== Directions ==
Exact retyping of the data: please keep every word and drop each picture.

== Provided data ==

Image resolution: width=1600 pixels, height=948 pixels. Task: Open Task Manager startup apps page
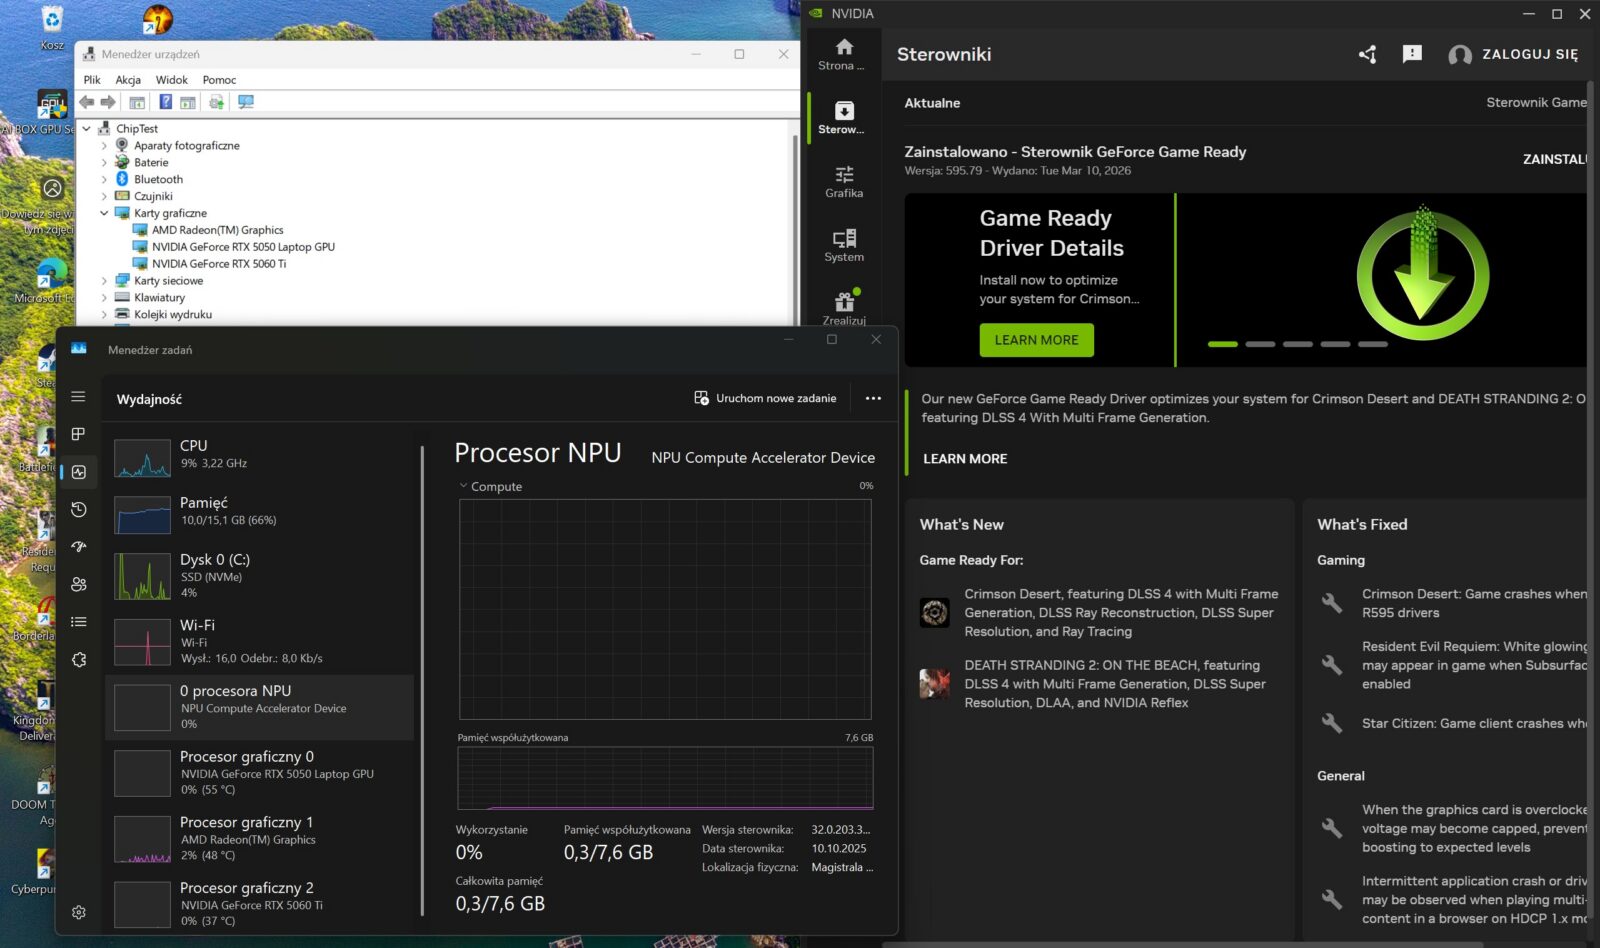[x=79, y=547]
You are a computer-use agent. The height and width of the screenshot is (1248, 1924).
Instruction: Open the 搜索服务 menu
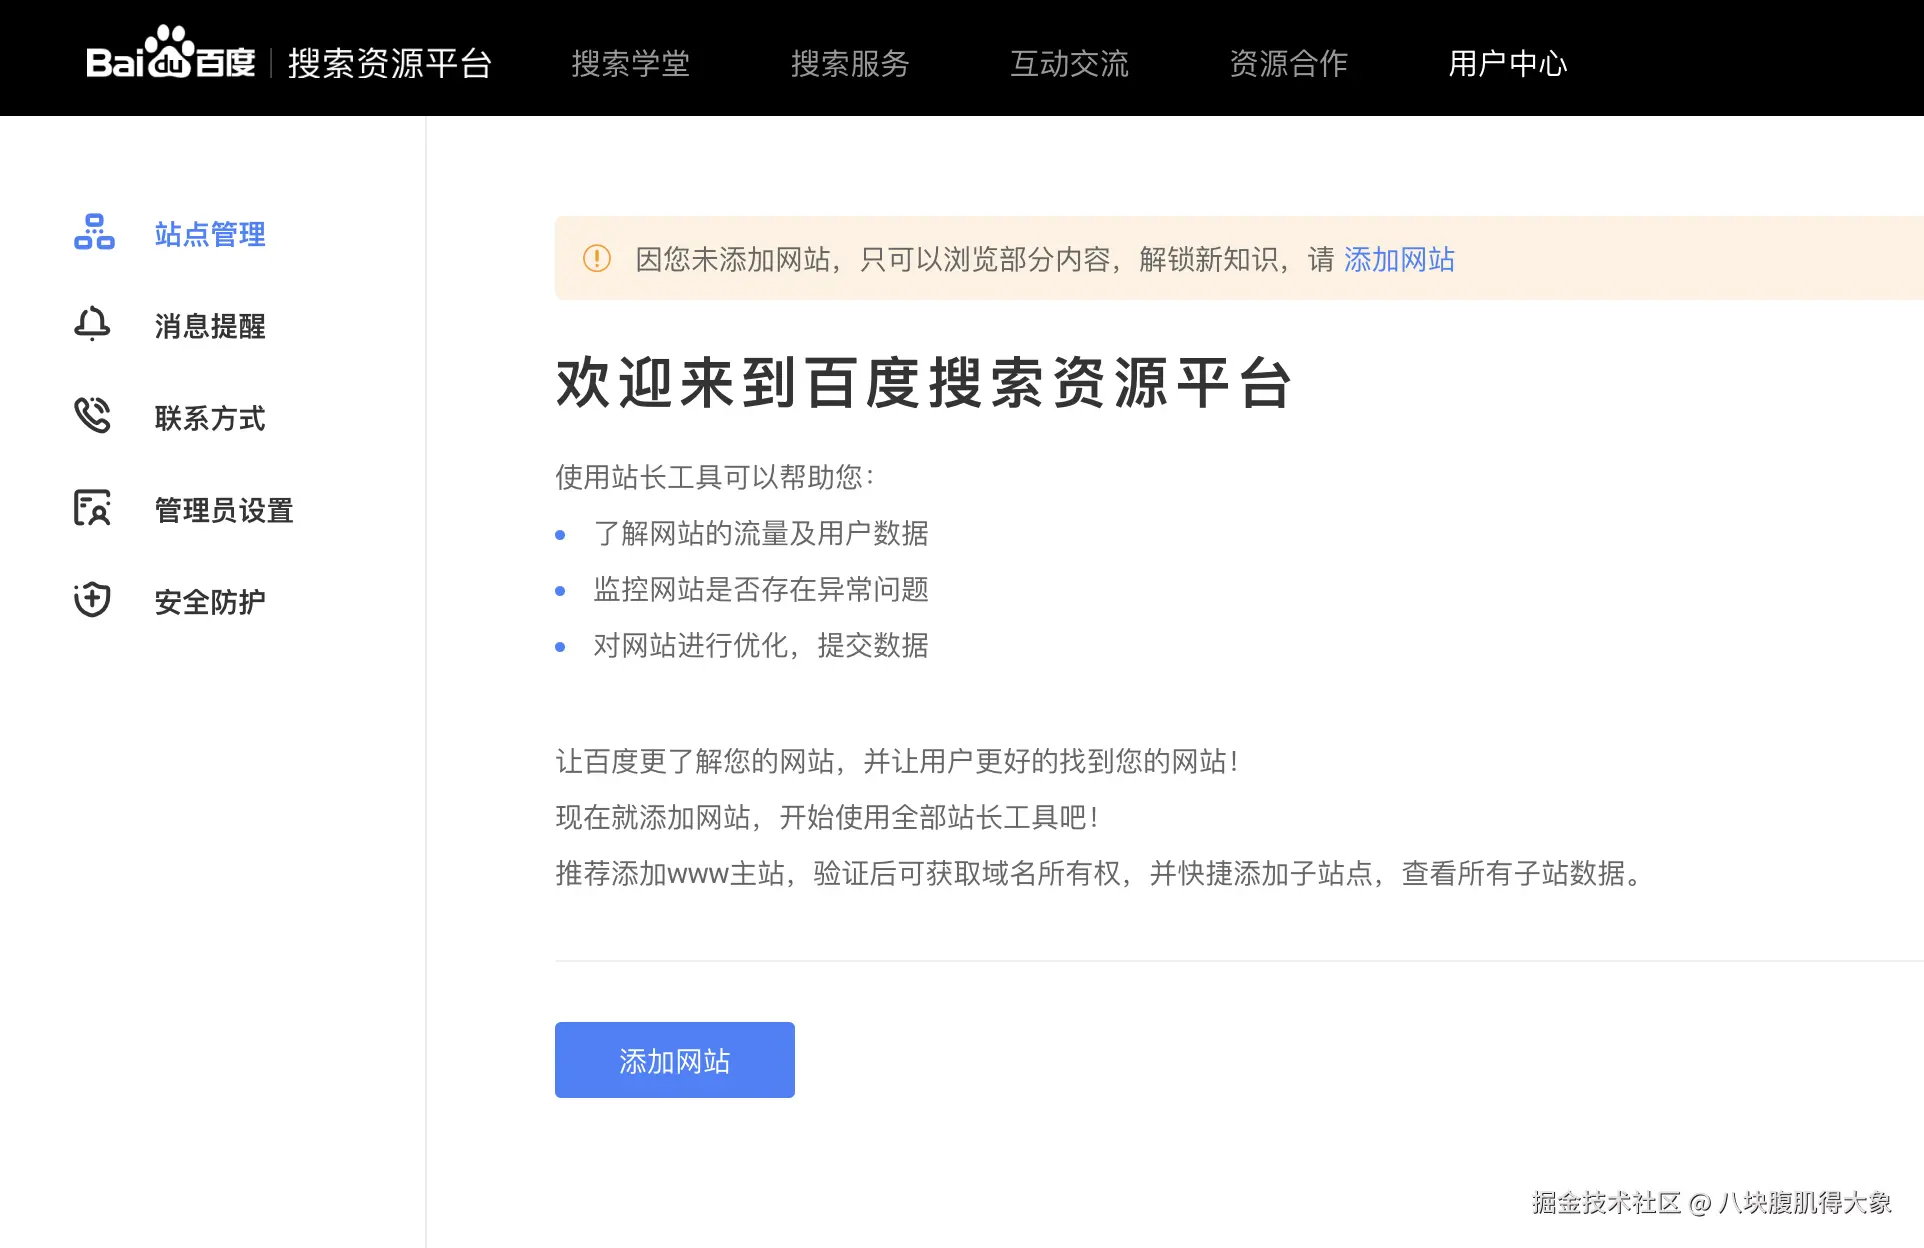coord(850,64)
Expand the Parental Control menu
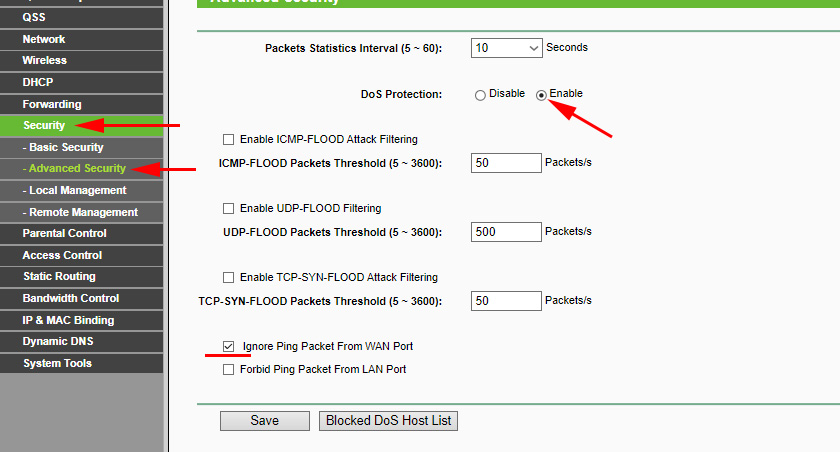The image size is (840, 452). pyautogui.click(x=64, y=233)
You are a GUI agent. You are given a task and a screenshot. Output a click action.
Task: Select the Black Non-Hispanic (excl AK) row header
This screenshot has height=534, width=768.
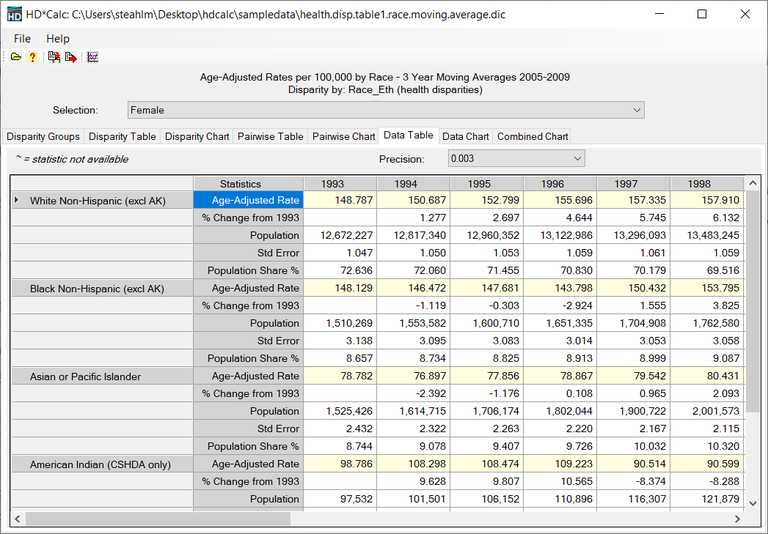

== Solution for this exercise ==
Image resolution: width=1600 pixels, height=948 pixels. Task: Open Task Manager startup apps page
[x=79, y=547]
You are a computer-use agent. The height and width of the screenshot is (1248, 1924).
Instruction: Open the 搜索服务 menu
coord(850,64)
Expand the Parental Control menu
The image size is (840, 452). pyautogui.click(x=64, y=233)
You are a GUI agent. You are given a task and a screenshot. Output a click action.
Task: Select the Black Non-Hispanic (excl AK) row header
This screenshot has height=534, width=768.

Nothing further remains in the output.